Décès de Joëlle Aubron, membre historique d'Action directe
PARIS (AFP) - Joëlle Aubron, l'une des quatre membres historiques d' Action directe (AD), mouvement terroriste des années 80, est décédée mercredi après-midi à Paris à l'âge de 46 ans, a annoncé à l'AFP Alain Pojolat, membre du comité de soutien aux militants d'AD emprisonnés.
Joëlle Aubron, qui souffrait d'un cancer aux poumons, était dans le coma depuis plusieurs jours, a précisé Alain Pojolat, ajoutant que ses parents se trouvaient à son chevet.
Elle était la seule des quatre membres historiques du mouvement terroriste en liberté après avoir bénéficié d'une suspension de peine en juin 2004 à la suite d'une opération d'une tumeur au cerveau. Son cancer principal, aux poumons, avait été détecté un an après sa libération.
Avec Nathalie Ménigon, Georges Cipriani et Jean-Marc Rouillan, Joëlle Aubron avait été condamnée à deux reprises, en 1989 et 1994, par la cour d'assises de Paris à la réclusion criminelle à perpétuité assortie d'une période de sûreté de 18 ans, notamment pour les assassinats du PDG de Renault, Georges Besse, et de l'ingénieur général de l'armement, René Audran.
Au moment de sa libération, Joëlle Aubron était détenue depuis 1987.
Son état s'était dégradé depuis une hospitalisation en mai 2005 pour une double fracture de la jambe.
Elle se trouvait depuis début février dans une unité de soins palliatifs à Paris et avait souffert récemment de complications pulmonaires.
"Jusqu'à son dernier souffle, son souci principal aura été la libération de ses camarades d'Action Directe encore détenus", a déclaré à l'AFP Alain Pojolat.
L'état de santé de deux autres membres d'AD, toujours détenus, est très dégradé. Nathalie Ménigon, 47 ans, est dépressive et partiellement hémiplégique et Georges Cipriani, 53 ans, a fait depuis 2001 plusieurs séjours en hôpital psychiatrique.
Dans divers interviews, Joëlle Aubron avait déclaré ne pouvoir "formuler ni regrets ni repentir", jugeant "cela indécent par rapport aux victimes et à ceux qui restent".
•••
*Consignes*:
1. Modifiez le passage de la dépêche sur Joëlle Aubron qui commence à « Elle était la » et se termine à « détenue depuis 1987. », en remplaçant « réclusion criminelle à perpétuité » par « prison à vie ».
2. Condensez le paragraphe de la dépêche sur Joëlle Aubron qui commence par « L'état de santé de deux autres membres d'AD », en conservant ses faits essentiels.
3. Prolongez la dépêche sur la mort de Joëlle Aubron à la suite de sa dernière phrase.
•••
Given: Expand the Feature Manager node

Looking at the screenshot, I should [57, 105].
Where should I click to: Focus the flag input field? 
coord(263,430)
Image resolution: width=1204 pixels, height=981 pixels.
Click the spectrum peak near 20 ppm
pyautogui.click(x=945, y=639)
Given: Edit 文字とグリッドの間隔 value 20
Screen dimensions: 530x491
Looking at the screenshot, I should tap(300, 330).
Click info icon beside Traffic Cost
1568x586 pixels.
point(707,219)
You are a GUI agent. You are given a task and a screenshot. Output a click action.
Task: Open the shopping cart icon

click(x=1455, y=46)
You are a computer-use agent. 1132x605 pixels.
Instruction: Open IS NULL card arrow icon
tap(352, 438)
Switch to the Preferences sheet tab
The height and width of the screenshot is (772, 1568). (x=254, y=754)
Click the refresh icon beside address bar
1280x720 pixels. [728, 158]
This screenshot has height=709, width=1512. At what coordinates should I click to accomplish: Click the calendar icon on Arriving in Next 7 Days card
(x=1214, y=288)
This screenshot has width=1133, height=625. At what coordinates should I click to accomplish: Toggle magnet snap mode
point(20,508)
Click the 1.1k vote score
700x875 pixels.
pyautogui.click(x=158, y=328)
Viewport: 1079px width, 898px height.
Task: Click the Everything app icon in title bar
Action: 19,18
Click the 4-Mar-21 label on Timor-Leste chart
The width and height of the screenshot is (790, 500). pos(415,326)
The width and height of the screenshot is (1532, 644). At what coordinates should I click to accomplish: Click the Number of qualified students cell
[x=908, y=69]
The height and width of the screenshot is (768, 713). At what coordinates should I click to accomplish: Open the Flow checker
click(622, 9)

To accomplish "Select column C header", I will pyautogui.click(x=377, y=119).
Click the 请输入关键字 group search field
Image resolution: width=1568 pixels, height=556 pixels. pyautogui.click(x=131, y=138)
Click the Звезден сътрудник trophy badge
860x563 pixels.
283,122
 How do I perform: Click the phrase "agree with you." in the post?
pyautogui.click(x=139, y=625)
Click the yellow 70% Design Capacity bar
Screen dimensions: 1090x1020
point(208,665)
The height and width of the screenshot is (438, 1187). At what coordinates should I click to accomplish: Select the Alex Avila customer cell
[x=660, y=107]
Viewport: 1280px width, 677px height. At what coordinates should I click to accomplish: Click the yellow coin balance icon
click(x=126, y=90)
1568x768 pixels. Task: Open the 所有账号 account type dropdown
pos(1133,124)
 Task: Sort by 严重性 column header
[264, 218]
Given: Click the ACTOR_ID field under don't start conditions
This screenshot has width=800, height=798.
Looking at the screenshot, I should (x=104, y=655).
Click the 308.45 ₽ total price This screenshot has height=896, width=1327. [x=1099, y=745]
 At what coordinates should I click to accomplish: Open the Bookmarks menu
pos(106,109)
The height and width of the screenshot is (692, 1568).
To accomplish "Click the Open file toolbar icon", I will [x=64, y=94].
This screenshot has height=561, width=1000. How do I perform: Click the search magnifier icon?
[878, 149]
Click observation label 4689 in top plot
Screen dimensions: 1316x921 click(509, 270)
•••
*Réponses dans l'ordre*:
1.
Elle était la seule des quatre membres historiques du mouvement terroriste en liberté après avoir bénéficié d'une suspension de peine en juin 2004 à la suite d'une opération d'une tumeur au cerveau. Son cancer principal, aux poumons, avait été détecté un an après sa libération.
Avec Nathalie Ménigon, Georges Cipriani et Jean-Marc Rouillan, Joëlle Aubron avait été condamnée à deux reprises, en 1989 et 1994, par la cour d'assises de Paris à la prison à vie assortie d'une période de sûreté de 18 ans, notamment pour les assassinats du PDG de Renault, Georges Besse, et de l'ingénieur général de l'armement, René Audran.
Au moment de sa libération, Joëlle Aubron était détenue depuis 1987.

2. Deux autres membres d'AD encore détenus sont en très mauvaise santé : Nathalie Ménigon, 47 ans, est dépressive et partiellement hémiplégique, et Georges Cipriani, 53 ans, a séjourné plusieurs fois en hôpital psychiatrique depuis 2001.

3.
"En choisissant la lutte armée, je n'ai jamais pensé que j'avais raison : je ne suis pas de ceux qui pensent qu'ils détiennent la vérité", avait-elle aussi expliqué.
"Ce n'est jamais la haine qui m'a motivée. De la colère oui, mais pas de la haine. Politiquement, pour moi ces actions avaient raison", déclarait-elle à propos des assassinats de MM. Audran en 1985 et Besse en 1986.
"L'Etat nous laissera au fond du trou sauf si nous nous repentons. Un repentir est hors de notre réalité. Pour nous, le repentir n'est pas une question morale mais une question politique. L'Etat refuse toujours de considérer le caractère politique de nos actes", avait-elle regretté en septembre 2005 commentant le refus de libération de Nathalie Ménigon.
Née dans une famille bourgeoise, Joëlle Aubron avait été arrêtée pour la première fois le 9 avril 1982 et condamnée pour détention d'armes à 4 ans de prison dont 18 mois avec sursis. Quatre mois plus tard, en août 1982, le gouvernement décidait de dissoudre Action Directe.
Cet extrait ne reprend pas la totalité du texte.